В другой софокловской трагедии («Эдип в Колоне»), написанной поэтом в старости, когда у него начались нелады с сыновьями из-за имущества, причина ухода Эдипа из Фив называется другая, чем в «Эдипе-царе», который кончался прощанием героя с родиной и родными и его собственным решением уйти в изгнание: здесь Эдип - изгнанник поневоле, царя лишили престола его сыновья и рвущийся к верховной власти Креонт. Не говорит ли и это об условном и вспомогательном значении мифа для трагика? Ведь пользуясь разными вариантами известного мифологического сюжета и представляя одно и то же мифологическое лицо в разных обстоятельствах, поэт лишь подчеркивал то, что его особенно волновало и занимало. В этом смысле он работал по тому же принципу, что, например, живописцы эпохи Возрождения, для которых привычные библейские сюжеты служили формой, вбиравшей в себя современный жизненный материал и глубокое знание человека.

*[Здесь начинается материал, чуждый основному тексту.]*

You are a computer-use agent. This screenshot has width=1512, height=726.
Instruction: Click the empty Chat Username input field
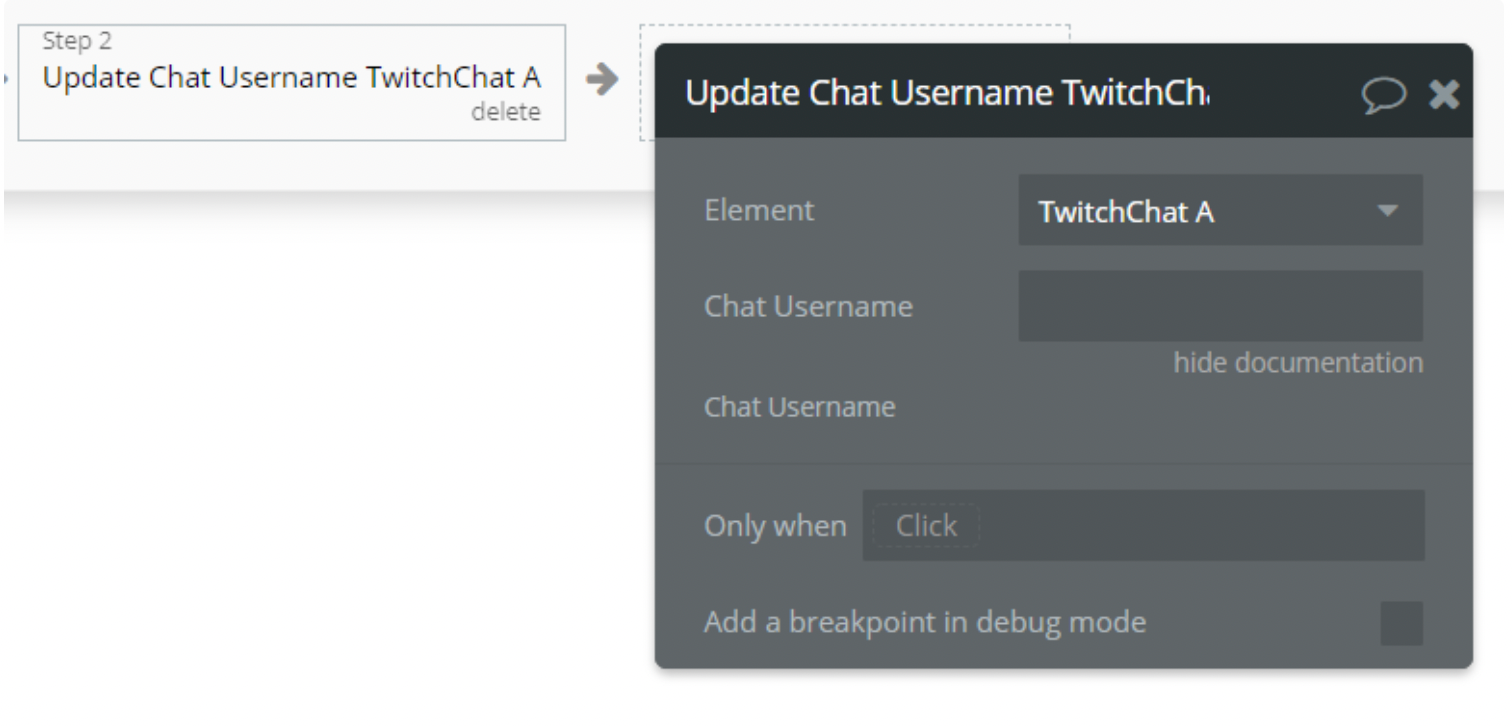(x=1220, y=305)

Сплошь мифологические персонажи действуют и в трагедиях самого младшего поэта прославленной триады - Еврипида. Однако произведения Еврипида кажутся нынешнему читателю написанными намного позднее, чем трагедии двух его старших современников. Они, как правило, вполне понятны и без особых объяснительных комментариев, и наше воображение отзывается на них живее и непосредственней. Почему так? Прежде всего, наверно, потому, что темы, на которые писал Еврипид, ближе нам, чем, скажем, архаичная космография Эсхила или его религиозные представления, чем исключительные обстоятельства, в какие попадают софокловские Эдип или Антигона. О главной теме Еврипида можно судить по двум его самым известным и лучшим трагедиям, включенным в наш сборник, - «Медее» и «Ипполиту». Тема эта - любовь и внутрисемейные отношения. О том же - о любви, о ревности, об обольщенных девушках и внебрачных детях - идет речь и почти во всех остальных дошедших до нас еврипидовских трагедиях.

Но дело не только в темах. Еврипид смело вводил в трагедию, говорившую возвышенным, а порой и выспренним языком, самые реальные бытовые подробности. У Эсхила и Софокла рабы если и появлялось на сцене, то лишь в небольших, «проходных» ролях, а чаще как статисты. Место рабов в еврипидовском театре куда больше соответствовало их месту в современном поэту быту. В трагедии «Ион» старик раб, воспитатель Креусы, фигура, так сказать, «не запрограммированная» мифом, - одно из главных действующих лиц. Еврипидовская Электра из одноименной трагедии оказывается к моменту появления Ореста выданной замуж за простого крестьянина. Ни Эсхил, ни Софокл не уготавливали дочери Агамемнона такой прозаической участи, оба сказали лишь, что Электрой помыкают в родном доме и что она живет в нем чуть ли не на положении служанки. Еврипид дал этой ситуации житейски земное развитие, и с мифологической героиней случилось то, что вполне могло бы при подобных домашних обстоятельствах случиться с какой-нибудь афинской девушкой из родовитой семьи: Электру выдали замуж за крестьянина против ее воли. Поэт словно бы предлагал более созвучное обыденности прочтение мифа.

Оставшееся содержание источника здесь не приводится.